-- begin PROVIDED DATA --
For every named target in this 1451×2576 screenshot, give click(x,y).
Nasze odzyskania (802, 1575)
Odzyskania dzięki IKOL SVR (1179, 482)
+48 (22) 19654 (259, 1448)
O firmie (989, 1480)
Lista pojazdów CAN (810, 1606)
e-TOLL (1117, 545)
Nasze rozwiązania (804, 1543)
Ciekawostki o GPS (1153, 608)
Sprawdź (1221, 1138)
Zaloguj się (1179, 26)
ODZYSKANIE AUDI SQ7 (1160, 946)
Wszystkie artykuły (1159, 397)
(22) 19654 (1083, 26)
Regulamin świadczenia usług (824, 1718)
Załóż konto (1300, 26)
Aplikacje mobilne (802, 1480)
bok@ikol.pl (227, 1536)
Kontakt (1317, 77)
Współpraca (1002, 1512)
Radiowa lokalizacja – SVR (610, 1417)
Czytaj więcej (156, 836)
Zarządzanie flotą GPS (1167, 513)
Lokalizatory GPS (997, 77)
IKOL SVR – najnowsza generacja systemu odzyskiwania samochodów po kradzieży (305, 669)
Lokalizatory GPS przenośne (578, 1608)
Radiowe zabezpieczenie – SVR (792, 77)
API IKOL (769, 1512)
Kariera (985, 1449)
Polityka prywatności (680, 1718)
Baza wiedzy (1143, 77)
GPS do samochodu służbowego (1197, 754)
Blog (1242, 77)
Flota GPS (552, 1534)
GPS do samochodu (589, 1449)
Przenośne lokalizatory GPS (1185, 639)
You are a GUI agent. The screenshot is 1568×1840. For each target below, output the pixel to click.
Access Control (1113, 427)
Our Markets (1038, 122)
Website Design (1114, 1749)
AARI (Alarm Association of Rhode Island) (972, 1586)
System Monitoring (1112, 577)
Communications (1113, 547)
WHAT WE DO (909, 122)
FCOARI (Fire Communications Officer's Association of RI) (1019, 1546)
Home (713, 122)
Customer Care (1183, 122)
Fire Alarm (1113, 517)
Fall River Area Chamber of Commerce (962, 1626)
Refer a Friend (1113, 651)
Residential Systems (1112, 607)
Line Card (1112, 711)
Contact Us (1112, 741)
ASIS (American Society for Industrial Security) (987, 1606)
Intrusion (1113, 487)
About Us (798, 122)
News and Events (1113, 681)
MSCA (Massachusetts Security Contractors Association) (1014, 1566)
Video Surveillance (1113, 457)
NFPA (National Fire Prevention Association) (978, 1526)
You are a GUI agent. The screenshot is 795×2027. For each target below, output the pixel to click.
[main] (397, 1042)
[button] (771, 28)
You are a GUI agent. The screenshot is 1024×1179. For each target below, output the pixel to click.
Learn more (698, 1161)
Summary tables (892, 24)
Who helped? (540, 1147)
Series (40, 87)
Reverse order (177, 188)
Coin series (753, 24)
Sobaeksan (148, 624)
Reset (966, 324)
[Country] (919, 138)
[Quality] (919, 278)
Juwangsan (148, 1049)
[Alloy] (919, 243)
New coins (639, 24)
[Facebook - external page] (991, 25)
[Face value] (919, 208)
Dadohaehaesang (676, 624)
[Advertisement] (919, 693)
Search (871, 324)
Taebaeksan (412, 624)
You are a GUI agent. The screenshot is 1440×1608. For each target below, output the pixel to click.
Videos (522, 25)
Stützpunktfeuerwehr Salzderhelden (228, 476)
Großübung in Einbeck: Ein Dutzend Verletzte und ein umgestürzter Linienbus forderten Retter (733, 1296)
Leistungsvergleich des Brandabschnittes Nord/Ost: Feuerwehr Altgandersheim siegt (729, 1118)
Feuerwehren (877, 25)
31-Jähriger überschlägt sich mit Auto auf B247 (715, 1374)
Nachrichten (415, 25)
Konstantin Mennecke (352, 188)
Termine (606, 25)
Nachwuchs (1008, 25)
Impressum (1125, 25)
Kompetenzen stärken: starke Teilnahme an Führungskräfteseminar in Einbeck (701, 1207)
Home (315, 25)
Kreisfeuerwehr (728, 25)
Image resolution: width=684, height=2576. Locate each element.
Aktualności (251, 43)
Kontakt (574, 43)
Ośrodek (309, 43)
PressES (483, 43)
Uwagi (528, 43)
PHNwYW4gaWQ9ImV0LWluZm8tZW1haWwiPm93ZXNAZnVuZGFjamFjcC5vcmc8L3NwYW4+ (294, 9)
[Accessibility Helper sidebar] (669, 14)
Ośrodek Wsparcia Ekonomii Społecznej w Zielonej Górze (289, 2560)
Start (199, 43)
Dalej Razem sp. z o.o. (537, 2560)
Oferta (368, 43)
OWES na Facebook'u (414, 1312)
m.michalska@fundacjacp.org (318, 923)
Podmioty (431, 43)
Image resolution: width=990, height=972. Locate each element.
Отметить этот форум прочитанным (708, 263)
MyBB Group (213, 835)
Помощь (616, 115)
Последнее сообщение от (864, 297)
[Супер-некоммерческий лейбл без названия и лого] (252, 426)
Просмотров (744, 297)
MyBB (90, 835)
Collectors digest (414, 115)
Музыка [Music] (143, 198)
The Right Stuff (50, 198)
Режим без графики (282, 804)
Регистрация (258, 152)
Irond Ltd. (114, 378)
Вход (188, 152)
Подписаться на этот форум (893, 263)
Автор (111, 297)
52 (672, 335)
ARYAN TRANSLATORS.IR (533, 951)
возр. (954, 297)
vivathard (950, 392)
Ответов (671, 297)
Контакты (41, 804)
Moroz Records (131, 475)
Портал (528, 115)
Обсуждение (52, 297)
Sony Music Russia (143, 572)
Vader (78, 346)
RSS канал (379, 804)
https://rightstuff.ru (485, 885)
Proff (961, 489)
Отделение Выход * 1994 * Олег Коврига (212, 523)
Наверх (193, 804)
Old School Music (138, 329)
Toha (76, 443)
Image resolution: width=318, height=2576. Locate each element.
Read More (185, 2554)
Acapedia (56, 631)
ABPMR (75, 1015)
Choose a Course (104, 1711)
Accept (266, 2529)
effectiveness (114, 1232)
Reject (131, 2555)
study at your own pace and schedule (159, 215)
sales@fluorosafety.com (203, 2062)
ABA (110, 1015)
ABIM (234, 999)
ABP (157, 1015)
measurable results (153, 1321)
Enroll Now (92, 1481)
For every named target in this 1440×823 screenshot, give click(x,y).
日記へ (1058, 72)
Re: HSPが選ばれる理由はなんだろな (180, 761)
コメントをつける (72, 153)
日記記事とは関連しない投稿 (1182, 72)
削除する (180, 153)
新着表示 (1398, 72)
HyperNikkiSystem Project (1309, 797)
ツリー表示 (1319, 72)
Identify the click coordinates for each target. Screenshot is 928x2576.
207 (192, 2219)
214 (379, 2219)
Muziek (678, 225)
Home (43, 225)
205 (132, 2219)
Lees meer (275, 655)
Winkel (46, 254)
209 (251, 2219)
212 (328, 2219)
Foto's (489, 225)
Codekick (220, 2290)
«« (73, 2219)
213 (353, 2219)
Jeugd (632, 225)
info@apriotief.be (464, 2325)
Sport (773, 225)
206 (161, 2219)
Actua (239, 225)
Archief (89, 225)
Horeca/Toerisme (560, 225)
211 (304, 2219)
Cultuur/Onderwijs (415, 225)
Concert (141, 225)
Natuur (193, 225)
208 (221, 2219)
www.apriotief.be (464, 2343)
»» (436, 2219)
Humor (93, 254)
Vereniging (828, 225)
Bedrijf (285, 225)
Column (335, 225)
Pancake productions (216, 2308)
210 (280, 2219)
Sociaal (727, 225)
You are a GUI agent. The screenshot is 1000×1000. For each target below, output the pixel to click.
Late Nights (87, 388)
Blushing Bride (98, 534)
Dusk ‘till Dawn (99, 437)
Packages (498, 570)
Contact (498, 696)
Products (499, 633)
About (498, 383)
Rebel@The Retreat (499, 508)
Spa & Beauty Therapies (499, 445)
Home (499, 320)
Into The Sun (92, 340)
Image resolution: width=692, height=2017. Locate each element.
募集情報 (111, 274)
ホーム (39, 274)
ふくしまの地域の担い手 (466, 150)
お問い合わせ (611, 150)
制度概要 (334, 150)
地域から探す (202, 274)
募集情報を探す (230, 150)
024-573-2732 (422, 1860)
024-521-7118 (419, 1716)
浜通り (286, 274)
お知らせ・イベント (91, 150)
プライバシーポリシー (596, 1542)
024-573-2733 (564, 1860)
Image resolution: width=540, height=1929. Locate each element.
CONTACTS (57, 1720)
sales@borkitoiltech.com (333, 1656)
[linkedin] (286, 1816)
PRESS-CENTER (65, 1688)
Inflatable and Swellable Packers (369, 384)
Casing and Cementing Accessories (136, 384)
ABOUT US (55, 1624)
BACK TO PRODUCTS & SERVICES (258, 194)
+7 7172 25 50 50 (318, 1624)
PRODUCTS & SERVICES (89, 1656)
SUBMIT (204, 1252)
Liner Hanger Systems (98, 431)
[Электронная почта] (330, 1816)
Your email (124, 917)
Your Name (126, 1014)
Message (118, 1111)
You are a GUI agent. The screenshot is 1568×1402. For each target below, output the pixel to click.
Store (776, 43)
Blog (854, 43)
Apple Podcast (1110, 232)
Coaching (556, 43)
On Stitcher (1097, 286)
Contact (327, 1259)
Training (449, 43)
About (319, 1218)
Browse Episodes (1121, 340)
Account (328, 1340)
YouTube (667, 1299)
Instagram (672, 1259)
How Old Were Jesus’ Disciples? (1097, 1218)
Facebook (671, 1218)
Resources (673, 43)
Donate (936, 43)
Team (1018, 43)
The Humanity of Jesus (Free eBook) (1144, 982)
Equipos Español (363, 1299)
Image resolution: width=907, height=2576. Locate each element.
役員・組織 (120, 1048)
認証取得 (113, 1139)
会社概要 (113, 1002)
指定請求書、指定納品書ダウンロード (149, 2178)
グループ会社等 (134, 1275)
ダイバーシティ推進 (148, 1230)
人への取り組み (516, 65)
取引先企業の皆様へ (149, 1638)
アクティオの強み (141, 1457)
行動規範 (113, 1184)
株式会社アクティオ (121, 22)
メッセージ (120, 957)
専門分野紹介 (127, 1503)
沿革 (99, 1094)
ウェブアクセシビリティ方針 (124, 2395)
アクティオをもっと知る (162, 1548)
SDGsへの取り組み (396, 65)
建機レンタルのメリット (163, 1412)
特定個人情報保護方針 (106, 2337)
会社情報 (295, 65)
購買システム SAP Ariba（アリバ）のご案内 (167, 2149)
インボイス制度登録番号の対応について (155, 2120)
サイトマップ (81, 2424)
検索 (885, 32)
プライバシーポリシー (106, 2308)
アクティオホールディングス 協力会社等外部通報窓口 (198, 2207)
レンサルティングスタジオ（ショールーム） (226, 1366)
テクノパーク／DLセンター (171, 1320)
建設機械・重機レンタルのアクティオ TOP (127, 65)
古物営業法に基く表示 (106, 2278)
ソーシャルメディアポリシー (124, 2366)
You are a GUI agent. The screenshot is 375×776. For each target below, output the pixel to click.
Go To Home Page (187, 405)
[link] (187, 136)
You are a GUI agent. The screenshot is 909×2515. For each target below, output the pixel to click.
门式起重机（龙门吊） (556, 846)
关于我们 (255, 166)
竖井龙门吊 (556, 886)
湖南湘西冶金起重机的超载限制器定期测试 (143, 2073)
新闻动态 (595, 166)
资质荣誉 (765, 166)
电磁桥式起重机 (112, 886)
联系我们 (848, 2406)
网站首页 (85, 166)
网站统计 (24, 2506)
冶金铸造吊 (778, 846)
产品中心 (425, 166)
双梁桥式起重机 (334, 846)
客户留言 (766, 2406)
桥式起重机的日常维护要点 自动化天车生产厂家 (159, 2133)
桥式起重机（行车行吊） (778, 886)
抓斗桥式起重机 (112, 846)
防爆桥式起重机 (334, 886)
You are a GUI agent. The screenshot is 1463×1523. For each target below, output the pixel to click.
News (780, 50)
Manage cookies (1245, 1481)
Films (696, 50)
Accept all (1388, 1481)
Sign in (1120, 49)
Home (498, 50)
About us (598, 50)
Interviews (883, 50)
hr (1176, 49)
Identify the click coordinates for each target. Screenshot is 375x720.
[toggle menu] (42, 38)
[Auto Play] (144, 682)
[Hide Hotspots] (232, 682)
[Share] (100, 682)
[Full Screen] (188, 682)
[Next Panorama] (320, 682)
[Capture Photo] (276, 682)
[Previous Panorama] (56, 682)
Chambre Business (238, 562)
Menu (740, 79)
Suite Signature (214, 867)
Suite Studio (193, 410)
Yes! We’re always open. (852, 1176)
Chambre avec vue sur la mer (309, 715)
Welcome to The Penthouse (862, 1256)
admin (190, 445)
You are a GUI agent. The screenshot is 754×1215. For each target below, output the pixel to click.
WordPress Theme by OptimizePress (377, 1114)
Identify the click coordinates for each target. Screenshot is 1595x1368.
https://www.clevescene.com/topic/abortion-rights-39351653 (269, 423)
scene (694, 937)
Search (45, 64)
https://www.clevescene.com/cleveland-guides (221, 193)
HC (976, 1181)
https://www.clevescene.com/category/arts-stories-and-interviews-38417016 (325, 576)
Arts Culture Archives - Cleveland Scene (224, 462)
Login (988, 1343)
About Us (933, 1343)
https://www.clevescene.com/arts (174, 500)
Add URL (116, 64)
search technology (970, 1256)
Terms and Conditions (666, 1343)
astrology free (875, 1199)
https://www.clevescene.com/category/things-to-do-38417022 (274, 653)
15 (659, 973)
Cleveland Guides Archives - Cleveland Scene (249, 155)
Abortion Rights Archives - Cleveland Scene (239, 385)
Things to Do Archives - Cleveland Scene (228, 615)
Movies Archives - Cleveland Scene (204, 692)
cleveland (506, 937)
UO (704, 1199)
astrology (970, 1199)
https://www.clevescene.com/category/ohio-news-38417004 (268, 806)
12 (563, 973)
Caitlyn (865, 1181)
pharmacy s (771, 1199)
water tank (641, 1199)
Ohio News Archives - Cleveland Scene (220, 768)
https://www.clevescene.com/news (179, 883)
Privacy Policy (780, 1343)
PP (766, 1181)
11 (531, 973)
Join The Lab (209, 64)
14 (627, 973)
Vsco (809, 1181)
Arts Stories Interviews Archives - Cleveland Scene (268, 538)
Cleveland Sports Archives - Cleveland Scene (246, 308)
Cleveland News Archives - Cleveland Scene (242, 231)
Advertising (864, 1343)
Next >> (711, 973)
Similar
-- end PROVIDED DATA --
Repeat the records above word for word, from their first line through the line that contains "Website Design (1114, 1749)", including both of those lines.

For every named target in this 1451×2576 screenshot, give click(x,y).
Nasze odzyskania (802, 1575)
Odzyskania dzięki IKOL SVR (1179, 482)
+48 (22) 19654 (259, 1448)
O firmie (989, 1480)
Lista pojazdów CAN (810, 1606)
e-TOLL (1117, 545)
Nasze rozwiązania (804, 1543)
Ciekawostki o GPS (1153, 608)
Sprawdź (1221, 1138)
Zaloguj się (1179, 26)
ODZYSKANIE AUDI SQ7 (1160, 946)
Wszystkie artykuły (1159, 397)
(22) 19654 (1083, 26)
Regulamin świadczenia usług (824, 1718)
Załóż konto (1300, 26)
Aplikacje mobilne (802, 1480)
bok@ikol.pl (227, 1536)
Kontakt (1317, 77)
Współpraca (1002, 1512)
Radiowa lokalizacja – SVR (610, 1417)
Czytaj więcej (156, 836)
Zarządzanie flotą GPS (1167, 513)
Lokalizatory GPS (997, 77)
IKOL SVR – najnowsza generacja systemu odzyskiwania samochodów po kradzieży (305, 669)
Lokalizatory GPS przenośne (578, 1608)
Radiowe zabezpieczenie – SVR (792, 77)
API IKOL (769, 1512)
Kariera (985, 1449)
Polityka prywatności (680, 1718)
Baza wiedzy (1143, 77)
GPS do samochodu służbowego (1197, 754)
Blog (1242, 77)
Flota GPS (552, 1534)
GPS do samochodu (589, 1449)
Przenośne lokalizatory GPS (1185, 639)
You are a GUI agent. The screenshot is 1568×1840. For each target below, output the pixel to click.
Access Control (1113, 427)
Our Markets (1038, 122)
Website Design (1114, 1749)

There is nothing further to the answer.